Which tools are worth knowing?
| Tool | Approach | When it fits |
|---|---|---|
| Norma | trainable, dictionary + rules + distance | German/medieval, well-documented gold data |
| VARD 2 | interactive + batch, Early Modern English | EME plays, letters, sermons |
| cltk | classical languages | Latin, Ancient Greek |
| custom lookup | exact mapping | small, well-known variant sets |
For unseen tokens, a Levenshtein-distance fallback against a modern wordlist catches many cases, but cap the edit distance at 1 or 2. Beyond that you start "correcting" rare proper nouns into common words.
How do I handle the long-s and ligatures?
Pre-clean glyph-level noise before spelling normalisation: replace ſ with s, expand æ/œ if your target requires it, and decide on u/v and i/j interchange (a separate, rule-based pass). Doing these as their own stage keeps the spelling dictionary small and your changes traceable.
python
GLYPH = {"ſ": "s", "ſt": "st"}
text = "".join(GLYPH.get(c, c) for c in raw)What pitfalls bite people most?
- Over-correction. A greedy fuzzy match turns the place name Bath into both. Always keep proper nouns out of the fuzzy fallback using a gazetteer stop-list.
- Case loss. Lowercasing before normalisation is fine for matching, but reapply the original casing to the surface form.
- One date for everything. Spelling conventions shift by decade; a 1590s table misfires on 1680s text. Segment your corpus by period.
How do I evaluate it?
Hand-correct 300 to 500 tokens as gold data. Report two numbers: accuracy, and tokens made worse (correct originals that normalisation broke). The second number is the one that protects your scholarly credibility.
Key Takeaways
- Always keep the original token; normalisation must be reversible.
- Choose canonical-historical or modern target form explicitly and write it down.
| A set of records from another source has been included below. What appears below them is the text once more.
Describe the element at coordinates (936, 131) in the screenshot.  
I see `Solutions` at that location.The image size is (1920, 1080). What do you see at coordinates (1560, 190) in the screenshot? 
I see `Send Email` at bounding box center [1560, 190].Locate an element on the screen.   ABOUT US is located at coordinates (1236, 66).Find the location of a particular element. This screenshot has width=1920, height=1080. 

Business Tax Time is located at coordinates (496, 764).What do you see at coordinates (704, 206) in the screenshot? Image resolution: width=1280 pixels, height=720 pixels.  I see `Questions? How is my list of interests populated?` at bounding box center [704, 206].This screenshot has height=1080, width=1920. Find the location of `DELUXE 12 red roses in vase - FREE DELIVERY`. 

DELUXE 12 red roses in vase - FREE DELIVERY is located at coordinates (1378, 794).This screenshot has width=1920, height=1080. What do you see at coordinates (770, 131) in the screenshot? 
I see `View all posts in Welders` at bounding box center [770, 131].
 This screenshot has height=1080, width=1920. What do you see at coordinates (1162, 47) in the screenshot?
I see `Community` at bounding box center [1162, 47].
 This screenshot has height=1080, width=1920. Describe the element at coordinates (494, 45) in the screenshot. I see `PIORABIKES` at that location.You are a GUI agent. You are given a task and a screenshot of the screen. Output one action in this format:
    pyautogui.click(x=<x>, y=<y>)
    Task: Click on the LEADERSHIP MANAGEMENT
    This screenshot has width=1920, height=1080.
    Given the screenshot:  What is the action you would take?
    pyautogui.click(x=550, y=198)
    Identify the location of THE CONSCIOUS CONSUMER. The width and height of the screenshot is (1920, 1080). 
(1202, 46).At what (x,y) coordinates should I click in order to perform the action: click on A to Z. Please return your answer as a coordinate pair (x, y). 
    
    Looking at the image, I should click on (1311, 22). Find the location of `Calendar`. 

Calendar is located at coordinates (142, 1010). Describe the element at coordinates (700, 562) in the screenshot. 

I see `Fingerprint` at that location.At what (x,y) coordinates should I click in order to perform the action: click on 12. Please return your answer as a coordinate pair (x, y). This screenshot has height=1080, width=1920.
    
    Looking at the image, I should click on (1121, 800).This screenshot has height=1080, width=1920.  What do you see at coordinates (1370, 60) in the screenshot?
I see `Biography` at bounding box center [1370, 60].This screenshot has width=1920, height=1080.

- Lookup table first, fuzzy fallback second, capped at edit distance 1 to 2.
- Clean glyphs (long-s, ligatures, u/v, i/j) in a separate, earlier pass.
- Protect proper nouns from the fuzzy stage with a gazetteer stop-list.
- Segment by period; spelling conventions are not stable across a century.
- Evaluate with a gold set and report over-correction, not just accuracy.
Frequently Asked Questions
Should I normalise spelling before or after tokenisation?
Normalise after tokenisation in almost all cases. You want a token-aligned mapping so each modern form points back to its original surface form, which keeps your transformations reversible and auditable.
Does normalising spelling lose linguistic information?
Yes, which is why you should never overwrite the original text. Keep the historical form in a parallel column or annotation layer so dialectologists and editors can still study variation.
What is the difference between normalisation and modernisation?
Normalisation maps variant spellings to a single canonical historical form, while modernisation maps them to present-day spelling. Pick one explicitly; mixing them silently makes your output impossible to reproduce.
Which tool should a beginner start with?
Start with Norma or a simple lookup-table approach in Python. They are transparent and easy to audit, which matters far more than raw accuracy when you are learning the failure modes.
How do I evaluate normalisation quality?
Build a small gold-standard set of 300 to 500 hand-corrected token pairs and report accuracy plus the count of tokens you changed for the worse. Word accuracy alone hides damaging over-correction.